I learned a lesson in both settings. When facing hostile sources, urge them to tape the interview for themselves. That way, you have a tape and they have a tape. Everyone knows that everyone else knows what everyone said during the interview. In effect, you are saying: I am doing everything I can to be accurate and fair. If you feel I have misquoted you, then you can play this tape to my editor. Now can we talk?
The bottom line: Tape unto others as you would want them to tape unto you.
Obviously, the World Wide Web adds another potential scene to this little drama between a source and a reporter -- as demonstrated this week by the Roman Catholic Archdiocese of Denver. It has published a full transcript of the recent showdown between the conservative Archbishop Charles Chaput and the "issues that divide conservatives" specialist at the New York Times.
Currently, the transcript can be found on the front page of the archdiocesan website. In the future, it may end up on the archbishop's own site, along with his newspaper columns and other media materials. Here is the transcript introduction, complete with its blogger-style link urging Catholics to read the New York Times report for themselves. Nice touch.
The motto of The New York Times is, "All the news that's fit to print." On October 6, 2004, David Kirkpatrick, a reporter for The Times, conducted an extensive interview with Denver's Archbishop Charles J. Chaput, O.F.M. Cap., on issues surrounding this year's national elections. In the interests of accuracy, archdiocesan staff recorded the interview. A heavily truncated and framed version of the archbishop's views appeared in an October 12 New York Times story. Read story here.
A transcript of the full interview appears below. Readers are invited to compare the published New York Times story and the actual interview transcript, and then decide for themselves whether the October 12 Times story is slanted or fair; complete or misleading.
Odds are, the archbishop believes that the Times turned him into a narrow, right-wing fundamentalist talking head.
The Times cannot, of course, run the whole interview. Sources are always going to wish that reporters had used 10 quotes instead of one. That's journalism. But the whole interview does show the degree to which there were multiple dogmas involved in this Times report. Read it for yourself.
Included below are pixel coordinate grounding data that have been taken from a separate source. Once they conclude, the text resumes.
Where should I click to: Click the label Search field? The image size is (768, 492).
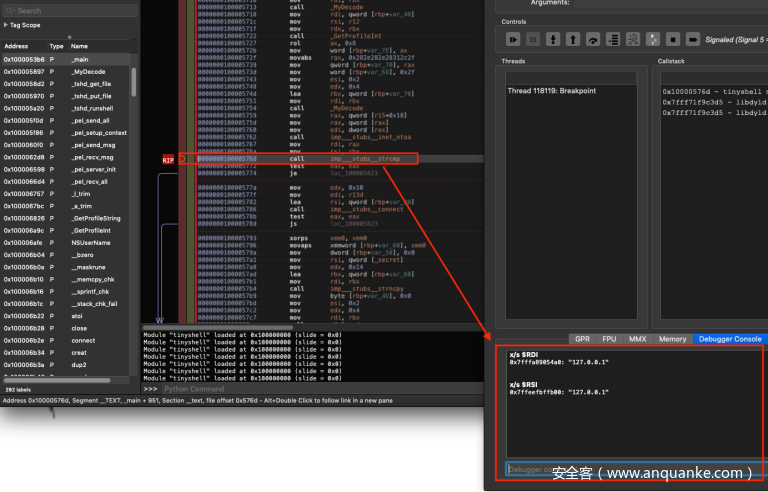pyautogui.click(x=68, y=10)
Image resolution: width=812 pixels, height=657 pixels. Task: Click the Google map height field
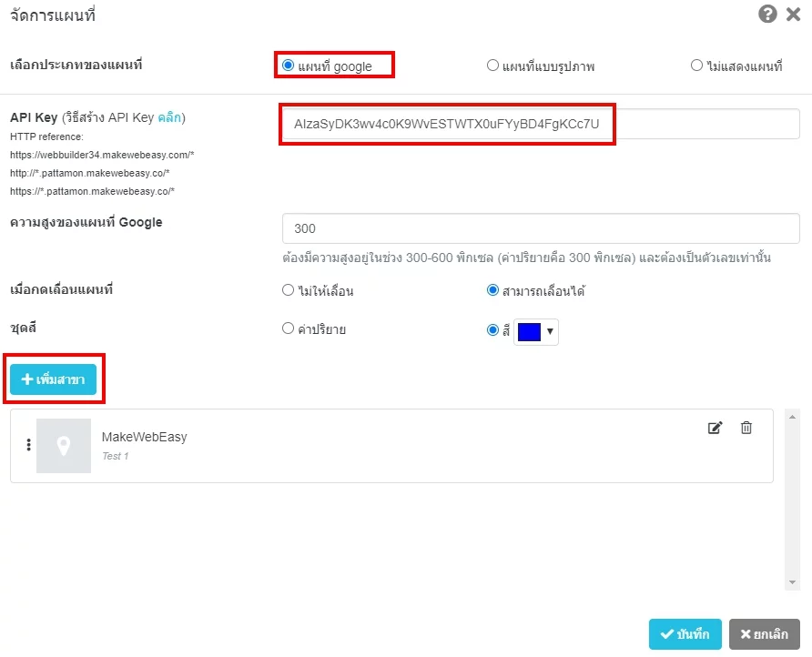point(541,228)
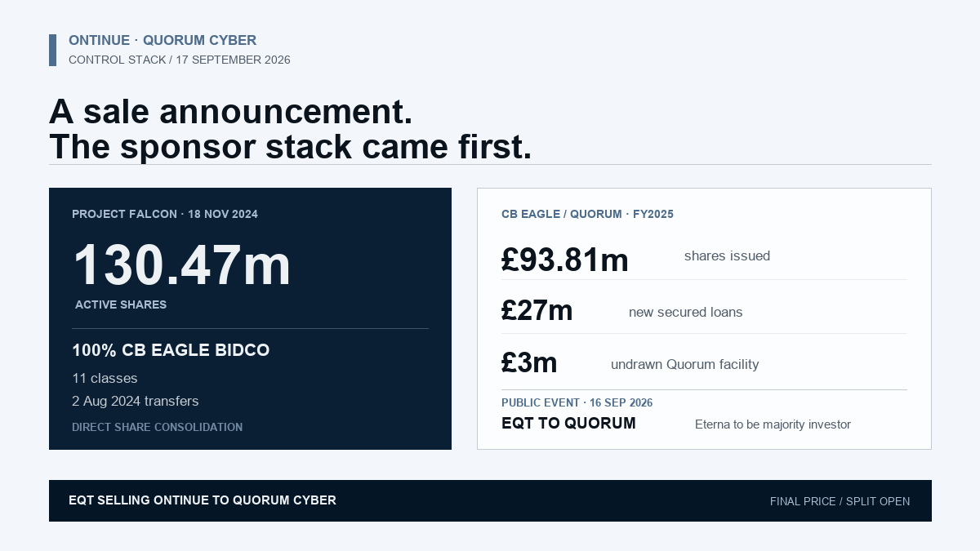Image resolution: width=980 pixels, height=551 pixels.
Task: Select the £3m undrawn facility figure
Action: [x=529, y=362]
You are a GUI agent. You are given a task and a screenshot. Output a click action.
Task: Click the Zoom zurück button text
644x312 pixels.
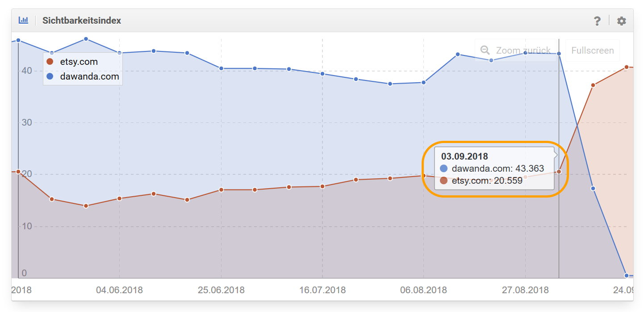coord(523,51)
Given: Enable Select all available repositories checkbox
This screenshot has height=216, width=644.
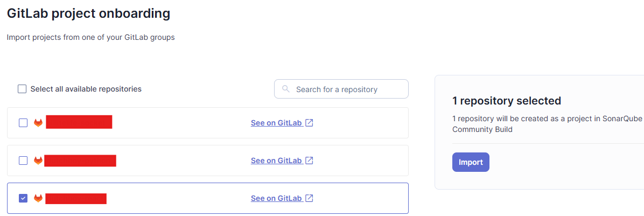Looking at the screenshot, I should pos(22,89).
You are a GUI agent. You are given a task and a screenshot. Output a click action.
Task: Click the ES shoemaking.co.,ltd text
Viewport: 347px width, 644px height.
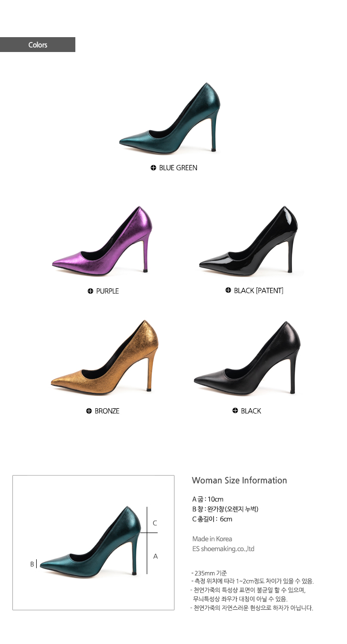pos(223,549)
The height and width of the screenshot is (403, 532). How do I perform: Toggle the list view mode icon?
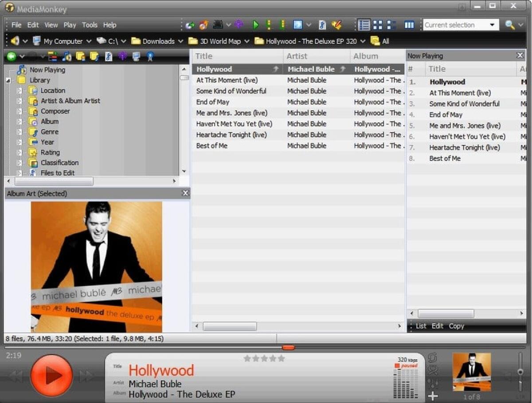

Meanwhile, here is the context of the most controversial Chaput quotation that the Times saw fit to print. Let's go to the tape.
NYT: Archbishop Burke in St. Louis caught my attention again on Friday [October 1]. He issued a statement basically stating that it's a sin if you vote for a pro-choice politician[.] I believe he was saying even if that wasn't the reason you voted for him, that you voted for a pro-abortion politician that is still something that you ought confess. Is that ?
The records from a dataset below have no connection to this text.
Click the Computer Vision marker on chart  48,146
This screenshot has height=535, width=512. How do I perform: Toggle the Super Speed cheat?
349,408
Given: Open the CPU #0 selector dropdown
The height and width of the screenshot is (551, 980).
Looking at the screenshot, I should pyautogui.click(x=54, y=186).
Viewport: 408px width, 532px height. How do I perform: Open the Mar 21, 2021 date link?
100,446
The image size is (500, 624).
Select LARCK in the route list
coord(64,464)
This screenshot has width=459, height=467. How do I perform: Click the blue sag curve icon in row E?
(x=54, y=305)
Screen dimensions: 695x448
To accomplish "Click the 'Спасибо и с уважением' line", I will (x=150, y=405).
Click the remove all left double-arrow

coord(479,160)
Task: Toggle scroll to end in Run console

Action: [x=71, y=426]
AB: I don't believe that's where you should start. The place to start would be, does our voting for someone make us responsible for what that person does as a legislator or as a judge? And the answer is yes, because we are in some ways materially -- we use the word "materially" -- cooperating in that person's activity because we've given [him or her] the platform to be elected. Now, if the person does something wrong, are we responsible for that? Well, if we didn't know they were going to something wrong, our participation is remote, but if we knew they were going to do something wrong and we approved of it, our responsibility would be really be close, even if we knew they were going to do something wrong and we voted for them for another reason, we would still be responsible in some ways.
The standing is that if you know someone is going to do evil and you participate in that in some way, you are responsible. So it's not "if you vote this way, should you go to confession?" The question is, "if you vote this way, are you cooperating in evil?" Now, if you know you are cooperating in evil, should you go to confession? The answer is yes. There's a more sophisticated thing here it's not so crude. The reason I want to stress that is because it is not like bishops are issuing edicts about who should vote for whom. It's issuing statements about how a Catholic forms her conscience, or his conscience and remote material cooperation or proximate material cooperation is cooperation, and it's important for Catholics to know that, to be sophisticated in their judgments.